The problem :: Retype the part of the records that opens with the line containing "Activate the Pan" and closes with the line containing "click(x=79, y=62)", keeping every character the same and including both of those lines.

Lines of data:
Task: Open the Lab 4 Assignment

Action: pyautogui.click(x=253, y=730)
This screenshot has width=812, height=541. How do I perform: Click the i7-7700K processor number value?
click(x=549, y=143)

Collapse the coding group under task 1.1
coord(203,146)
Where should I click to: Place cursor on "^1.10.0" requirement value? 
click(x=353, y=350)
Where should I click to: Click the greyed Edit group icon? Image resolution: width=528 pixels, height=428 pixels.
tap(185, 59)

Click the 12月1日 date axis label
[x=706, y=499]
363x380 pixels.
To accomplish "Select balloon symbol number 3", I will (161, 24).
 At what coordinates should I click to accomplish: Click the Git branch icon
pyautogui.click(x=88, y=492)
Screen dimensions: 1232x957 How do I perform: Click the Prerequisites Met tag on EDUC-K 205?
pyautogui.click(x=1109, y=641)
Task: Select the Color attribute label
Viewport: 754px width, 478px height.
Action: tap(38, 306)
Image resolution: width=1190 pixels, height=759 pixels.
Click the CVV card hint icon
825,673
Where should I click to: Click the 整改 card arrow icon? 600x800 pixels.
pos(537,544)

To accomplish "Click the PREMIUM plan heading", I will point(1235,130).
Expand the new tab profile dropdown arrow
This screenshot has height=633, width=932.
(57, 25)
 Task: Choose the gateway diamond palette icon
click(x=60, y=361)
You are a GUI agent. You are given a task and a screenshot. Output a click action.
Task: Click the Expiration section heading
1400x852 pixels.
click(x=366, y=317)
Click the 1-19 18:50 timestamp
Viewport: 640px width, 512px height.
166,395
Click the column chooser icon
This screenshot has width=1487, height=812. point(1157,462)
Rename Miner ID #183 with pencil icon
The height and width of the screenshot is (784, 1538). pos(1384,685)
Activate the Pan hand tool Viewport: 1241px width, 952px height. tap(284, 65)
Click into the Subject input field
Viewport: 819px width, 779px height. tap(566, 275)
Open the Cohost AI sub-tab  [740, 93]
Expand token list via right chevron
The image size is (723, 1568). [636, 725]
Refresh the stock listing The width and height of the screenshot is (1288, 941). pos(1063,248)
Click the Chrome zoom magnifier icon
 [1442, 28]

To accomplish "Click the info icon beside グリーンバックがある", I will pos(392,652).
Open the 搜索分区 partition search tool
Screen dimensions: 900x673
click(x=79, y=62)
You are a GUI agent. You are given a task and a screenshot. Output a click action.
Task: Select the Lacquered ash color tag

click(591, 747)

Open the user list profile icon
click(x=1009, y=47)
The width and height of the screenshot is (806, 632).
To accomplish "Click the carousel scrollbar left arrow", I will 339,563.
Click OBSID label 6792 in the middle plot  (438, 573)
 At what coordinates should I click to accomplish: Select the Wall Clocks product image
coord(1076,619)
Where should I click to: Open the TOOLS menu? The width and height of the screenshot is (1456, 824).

Exercise output ::
Activate the Pan hand tool Viewport: 1241px width, 952px height. tap(284, 65)
Click into the Subject input field
Viewport: 819px width, 779px height. tap(566, 275)
Open the Cohost AI sub-tab  [740, 93]
Expand token list via right chevron
The image size is (723, 1568). [636, 725]
Refresh the stock listing The width and height of the screenshot is (1288, 941). pos(1063,248)
Click the Chrome zoom magnifier icon
 [1442, 28]

To accomplish "Click the info icon beside グリーンバックがある", I will pos(392,652).
Open the 搜索分区 partition search tool
Screen dimensions: 900x673
click(x=79, y=62)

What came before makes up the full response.